Pixel coordinate grounding data:
########

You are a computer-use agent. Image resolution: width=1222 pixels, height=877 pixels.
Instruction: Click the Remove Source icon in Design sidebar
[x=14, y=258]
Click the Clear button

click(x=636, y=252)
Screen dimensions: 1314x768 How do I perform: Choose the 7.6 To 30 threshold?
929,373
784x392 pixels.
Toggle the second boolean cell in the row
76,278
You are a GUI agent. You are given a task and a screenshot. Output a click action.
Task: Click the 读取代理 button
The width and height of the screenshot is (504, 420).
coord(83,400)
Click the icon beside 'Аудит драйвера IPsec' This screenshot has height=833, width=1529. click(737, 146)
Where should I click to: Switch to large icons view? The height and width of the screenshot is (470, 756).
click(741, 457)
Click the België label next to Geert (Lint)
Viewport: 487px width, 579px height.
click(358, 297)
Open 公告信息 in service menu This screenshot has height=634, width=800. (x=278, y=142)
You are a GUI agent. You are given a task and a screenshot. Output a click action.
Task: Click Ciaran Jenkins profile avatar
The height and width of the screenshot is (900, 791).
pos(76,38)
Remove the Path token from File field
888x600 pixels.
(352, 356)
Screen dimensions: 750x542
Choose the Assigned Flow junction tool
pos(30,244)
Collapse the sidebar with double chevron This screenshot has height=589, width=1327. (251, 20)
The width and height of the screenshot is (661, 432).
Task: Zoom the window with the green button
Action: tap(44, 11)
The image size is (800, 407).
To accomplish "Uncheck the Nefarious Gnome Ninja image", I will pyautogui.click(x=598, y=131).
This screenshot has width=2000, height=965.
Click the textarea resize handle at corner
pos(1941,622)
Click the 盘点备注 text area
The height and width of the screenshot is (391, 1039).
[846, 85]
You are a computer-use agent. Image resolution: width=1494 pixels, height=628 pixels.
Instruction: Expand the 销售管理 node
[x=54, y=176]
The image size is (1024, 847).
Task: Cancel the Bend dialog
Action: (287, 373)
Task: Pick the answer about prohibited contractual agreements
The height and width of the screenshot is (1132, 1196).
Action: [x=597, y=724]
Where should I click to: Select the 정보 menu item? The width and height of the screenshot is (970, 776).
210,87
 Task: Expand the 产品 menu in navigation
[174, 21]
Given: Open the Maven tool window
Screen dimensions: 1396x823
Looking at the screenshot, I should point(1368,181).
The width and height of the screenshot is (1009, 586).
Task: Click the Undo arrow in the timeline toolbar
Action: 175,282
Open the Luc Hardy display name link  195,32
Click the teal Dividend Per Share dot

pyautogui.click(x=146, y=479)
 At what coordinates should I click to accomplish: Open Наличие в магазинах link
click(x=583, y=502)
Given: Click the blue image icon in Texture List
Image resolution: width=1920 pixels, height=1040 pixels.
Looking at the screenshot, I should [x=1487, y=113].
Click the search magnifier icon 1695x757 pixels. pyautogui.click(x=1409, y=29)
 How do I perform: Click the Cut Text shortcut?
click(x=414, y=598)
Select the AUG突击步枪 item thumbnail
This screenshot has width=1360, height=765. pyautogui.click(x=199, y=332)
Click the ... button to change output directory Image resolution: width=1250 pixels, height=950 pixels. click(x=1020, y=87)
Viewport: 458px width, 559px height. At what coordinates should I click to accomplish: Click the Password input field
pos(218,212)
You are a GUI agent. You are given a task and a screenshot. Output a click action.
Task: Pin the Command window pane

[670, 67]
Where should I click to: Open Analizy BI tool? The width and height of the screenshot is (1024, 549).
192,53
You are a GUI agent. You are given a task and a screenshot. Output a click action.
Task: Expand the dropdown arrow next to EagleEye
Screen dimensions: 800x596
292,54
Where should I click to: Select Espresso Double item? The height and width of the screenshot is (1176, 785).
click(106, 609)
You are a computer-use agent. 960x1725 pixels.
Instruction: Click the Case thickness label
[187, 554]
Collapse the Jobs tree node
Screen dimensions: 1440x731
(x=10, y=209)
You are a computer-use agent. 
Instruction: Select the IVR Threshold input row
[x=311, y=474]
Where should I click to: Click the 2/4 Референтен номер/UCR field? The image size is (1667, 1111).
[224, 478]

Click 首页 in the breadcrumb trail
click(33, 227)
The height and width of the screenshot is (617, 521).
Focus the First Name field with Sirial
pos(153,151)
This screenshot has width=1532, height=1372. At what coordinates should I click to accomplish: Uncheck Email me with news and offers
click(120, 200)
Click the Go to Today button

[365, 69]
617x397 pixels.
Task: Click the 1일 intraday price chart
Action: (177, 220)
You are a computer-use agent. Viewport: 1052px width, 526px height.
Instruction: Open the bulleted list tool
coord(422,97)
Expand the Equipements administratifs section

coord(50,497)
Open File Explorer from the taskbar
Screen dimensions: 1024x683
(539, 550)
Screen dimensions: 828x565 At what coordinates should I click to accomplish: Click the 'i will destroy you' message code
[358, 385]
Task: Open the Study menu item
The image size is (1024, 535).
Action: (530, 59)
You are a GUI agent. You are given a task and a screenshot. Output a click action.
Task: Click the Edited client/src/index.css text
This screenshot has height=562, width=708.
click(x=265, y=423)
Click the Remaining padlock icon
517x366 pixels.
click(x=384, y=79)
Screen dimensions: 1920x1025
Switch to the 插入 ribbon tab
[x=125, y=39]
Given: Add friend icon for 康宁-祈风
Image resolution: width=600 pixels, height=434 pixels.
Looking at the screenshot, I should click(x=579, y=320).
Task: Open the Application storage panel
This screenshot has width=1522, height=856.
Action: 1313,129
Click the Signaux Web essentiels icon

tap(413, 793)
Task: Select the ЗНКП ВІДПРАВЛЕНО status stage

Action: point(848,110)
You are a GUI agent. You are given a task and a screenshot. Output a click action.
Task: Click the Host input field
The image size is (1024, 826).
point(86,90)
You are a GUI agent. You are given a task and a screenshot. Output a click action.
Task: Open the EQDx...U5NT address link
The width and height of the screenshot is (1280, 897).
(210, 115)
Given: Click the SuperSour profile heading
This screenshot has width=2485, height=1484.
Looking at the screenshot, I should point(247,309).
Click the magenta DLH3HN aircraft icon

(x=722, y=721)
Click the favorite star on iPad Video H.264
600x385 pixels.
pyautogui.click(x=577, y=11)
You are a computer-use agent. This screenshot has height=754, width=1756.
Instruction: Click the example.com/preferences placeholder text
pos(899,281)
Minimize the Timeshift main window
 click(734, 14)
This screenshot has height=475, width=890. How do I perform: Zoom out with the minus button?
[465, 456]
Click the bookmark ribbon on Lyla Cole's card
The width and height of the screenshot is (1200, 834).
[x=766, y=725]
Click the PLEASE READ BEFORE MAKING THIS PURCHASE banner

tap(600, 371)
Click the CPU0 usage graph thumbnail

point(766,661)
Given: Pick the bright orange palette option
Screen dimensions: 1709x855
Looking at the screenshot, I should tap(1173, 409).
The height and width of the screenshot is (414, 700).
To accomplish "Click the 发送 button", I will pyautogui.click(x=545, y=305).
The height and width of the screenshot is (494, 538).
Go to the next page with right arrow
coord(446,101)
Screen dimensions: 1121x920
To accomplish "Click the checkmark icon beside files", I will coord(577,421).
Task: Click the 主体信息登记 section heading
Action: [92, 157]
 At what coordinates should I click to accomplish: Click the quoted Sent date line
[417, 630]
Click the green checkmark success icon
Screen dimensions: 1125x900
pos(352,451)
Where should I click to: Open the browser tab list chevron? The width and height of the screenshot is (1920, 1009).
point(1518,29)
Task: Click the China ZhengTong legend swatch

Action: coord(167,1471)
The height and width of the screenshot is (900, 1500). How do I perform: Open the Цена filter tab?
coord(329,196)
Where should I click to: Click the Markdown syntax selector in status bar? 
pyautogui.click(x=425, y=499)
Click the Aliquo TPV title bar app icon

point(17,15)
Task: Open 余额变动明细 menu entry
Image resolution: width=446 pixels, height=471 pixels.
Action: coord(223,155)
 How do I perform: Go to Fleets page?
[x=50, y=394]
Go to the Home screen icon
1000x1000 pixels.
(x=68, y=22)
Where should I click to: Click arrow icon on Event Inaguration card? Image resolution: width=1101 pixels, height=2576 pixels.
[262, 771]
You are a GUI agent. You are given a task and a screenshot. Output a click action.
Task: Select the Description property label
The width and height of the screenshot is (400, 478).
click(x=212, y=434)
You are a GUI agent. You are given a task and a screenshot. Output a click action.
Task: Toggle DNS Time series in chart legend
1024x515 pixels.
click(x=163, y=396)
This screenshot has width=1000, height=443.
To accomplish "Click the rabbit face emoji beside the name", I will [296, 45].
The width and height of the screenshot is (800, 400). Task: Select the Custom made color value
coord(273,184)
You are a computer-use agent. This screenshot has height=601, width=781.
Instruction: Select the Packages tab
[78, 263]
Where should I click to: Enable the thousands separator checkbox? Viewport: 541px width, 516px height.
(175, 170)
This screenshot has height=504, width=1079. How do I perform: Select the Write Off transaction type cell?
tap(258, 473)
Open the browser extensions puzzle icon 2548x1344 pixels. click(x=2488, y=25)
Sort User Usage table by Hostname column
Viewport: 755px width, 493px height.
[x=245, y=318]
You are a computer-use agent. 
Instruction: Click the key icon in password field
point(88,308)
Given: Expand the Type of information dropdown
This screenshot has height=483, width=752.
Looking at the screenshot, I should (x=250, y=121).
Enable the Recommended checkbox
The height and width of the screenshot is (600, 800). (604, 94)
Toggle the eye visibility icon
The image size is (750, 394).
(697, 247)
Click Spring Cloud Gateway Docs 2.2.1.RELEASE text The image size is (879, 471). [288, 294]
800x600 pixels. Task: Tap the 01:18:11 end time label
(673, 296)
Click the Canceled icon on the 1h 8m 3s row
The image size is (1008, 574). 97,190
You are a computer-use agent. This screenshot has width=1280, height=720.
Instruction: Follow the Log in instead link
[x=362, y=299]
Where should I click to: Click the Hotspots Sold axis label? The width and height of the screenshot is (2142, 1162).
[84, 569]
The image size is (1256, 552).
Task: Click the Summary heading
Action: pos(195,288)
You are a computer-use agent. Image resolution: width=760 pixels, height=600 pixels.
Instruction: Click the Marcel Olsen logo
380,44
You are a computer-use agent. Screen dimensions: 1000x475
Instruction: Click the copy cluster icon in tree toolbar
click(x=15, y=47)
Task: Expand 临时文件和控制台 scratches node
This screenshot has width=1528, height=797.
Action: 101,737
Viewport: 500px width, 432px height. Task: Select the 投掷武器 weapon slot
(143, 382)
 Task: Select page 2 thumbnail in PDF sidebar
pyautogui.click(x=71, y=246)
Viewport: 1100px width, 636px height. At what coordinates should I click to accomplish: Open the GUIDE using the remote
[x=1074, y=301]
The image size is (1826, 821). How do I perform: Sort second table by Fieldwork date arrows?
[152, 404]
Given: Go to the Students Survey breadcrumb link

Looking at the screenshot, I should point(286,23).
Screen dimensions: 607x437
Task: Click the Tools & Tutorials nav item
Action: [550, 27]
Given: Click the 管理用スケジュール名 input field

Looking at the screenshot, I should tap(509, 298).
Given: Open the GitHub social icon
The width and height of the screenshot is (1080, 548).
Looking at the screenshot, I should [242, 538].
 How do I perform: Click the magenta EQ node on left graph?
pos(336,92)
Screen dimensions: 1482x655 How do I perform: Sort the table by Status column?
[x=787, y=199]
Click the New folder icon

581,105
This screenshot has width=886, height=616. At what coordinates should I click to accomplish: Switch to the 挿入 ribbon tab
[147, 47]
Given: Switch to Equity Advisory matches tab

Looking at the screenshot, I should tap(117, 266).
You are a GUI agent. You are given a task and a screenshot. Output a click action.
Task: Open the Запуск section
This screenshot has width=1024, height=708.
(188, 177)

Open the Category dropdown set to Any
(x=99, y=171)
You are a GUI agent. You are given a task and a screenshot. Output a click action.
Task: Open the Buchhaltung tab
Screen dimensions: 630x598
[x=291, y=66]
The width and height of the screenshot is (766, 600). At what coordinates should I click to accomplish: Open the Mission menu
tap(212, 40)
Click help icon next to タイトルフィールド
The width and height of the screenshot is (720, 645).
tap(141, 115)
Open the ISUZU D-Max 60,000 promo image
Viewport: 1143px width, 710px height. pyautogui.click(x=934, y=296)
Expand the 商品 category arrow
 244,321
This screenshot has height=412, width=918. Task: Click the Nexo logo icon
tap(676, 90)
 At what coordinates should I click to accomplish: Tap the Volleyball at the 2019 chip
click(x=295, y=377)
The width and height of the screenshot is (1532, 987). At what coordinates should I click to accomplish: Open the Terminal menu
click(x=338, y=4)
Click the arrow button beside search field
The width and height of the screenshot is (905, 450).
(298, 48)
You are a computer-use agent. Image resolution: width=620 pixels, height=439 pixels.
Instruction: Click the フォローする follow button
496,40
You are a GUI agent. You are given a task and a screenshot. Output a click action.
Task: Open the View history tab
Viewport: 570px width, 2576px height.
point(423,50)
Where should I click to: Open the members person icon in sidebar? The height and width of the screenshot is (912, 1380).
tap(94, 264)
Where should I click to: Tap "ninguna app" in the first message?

########

Directions for this task » Using the data above, transcribe the lines that run from the line with "Task: Click the 读取代理 button" to the line with "Click the icon", both ends kept, and output nothing else.

Your solution »
Task: Click the 读取代理 button
The width and height of the screenshot is (504, 420).
coord(83,400)
Click the icon beside 'Аудит драйвера IPsec' This screenshot has height=833, width=1529. click(737, 146)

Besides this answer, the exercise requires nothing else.